━━ SUPPLIED DATA ━━

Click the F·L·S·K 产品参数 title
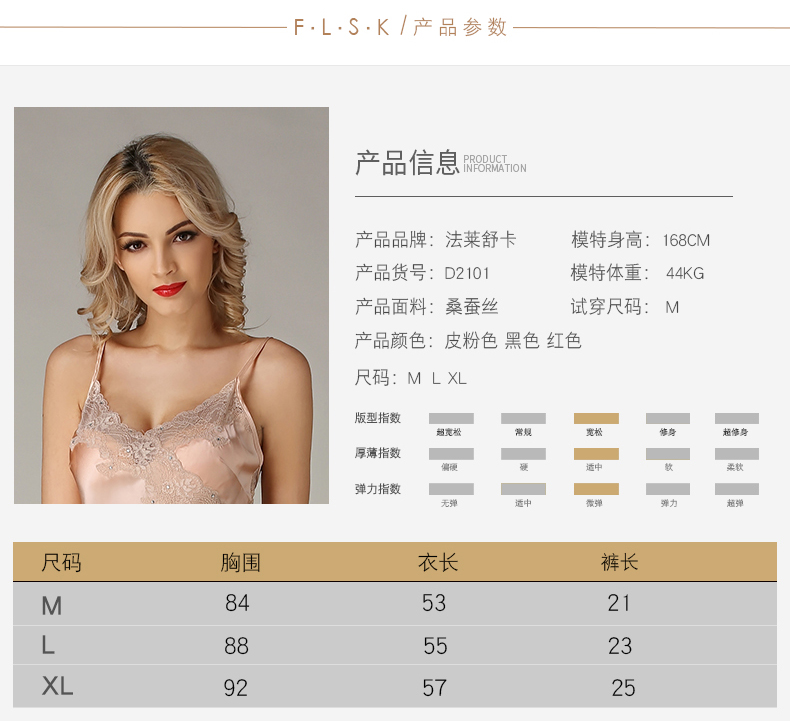 pos(401,27)
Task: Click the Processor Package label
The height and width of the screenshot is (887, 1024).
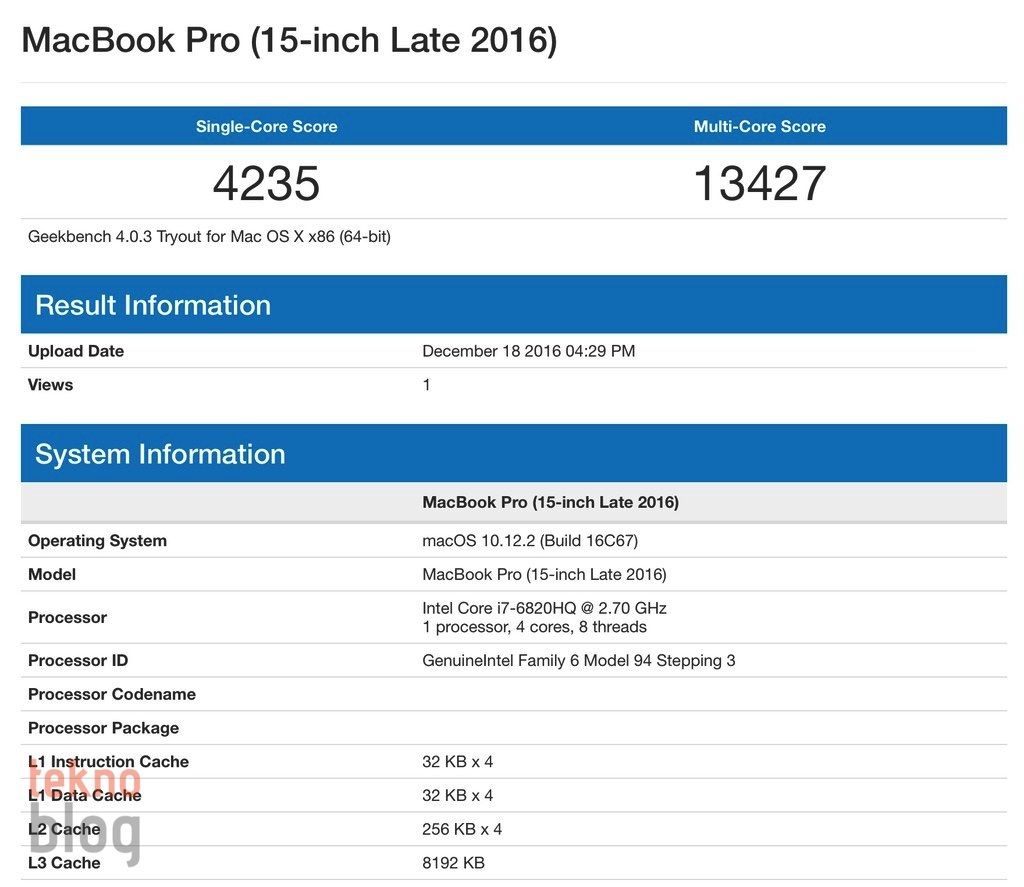Action: [x=109, y=727]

━━━

- **YOUR GOAL**
Set down the material above exactly. Skip any picture.

- **SOLUTION BELOW**
Click the F·L·S·K 产品参数 title
 pos(401,27)
Task: Click the Processor Package label
The height and width of the screenshot is (887, 1024).
Action: [x=109, y=727]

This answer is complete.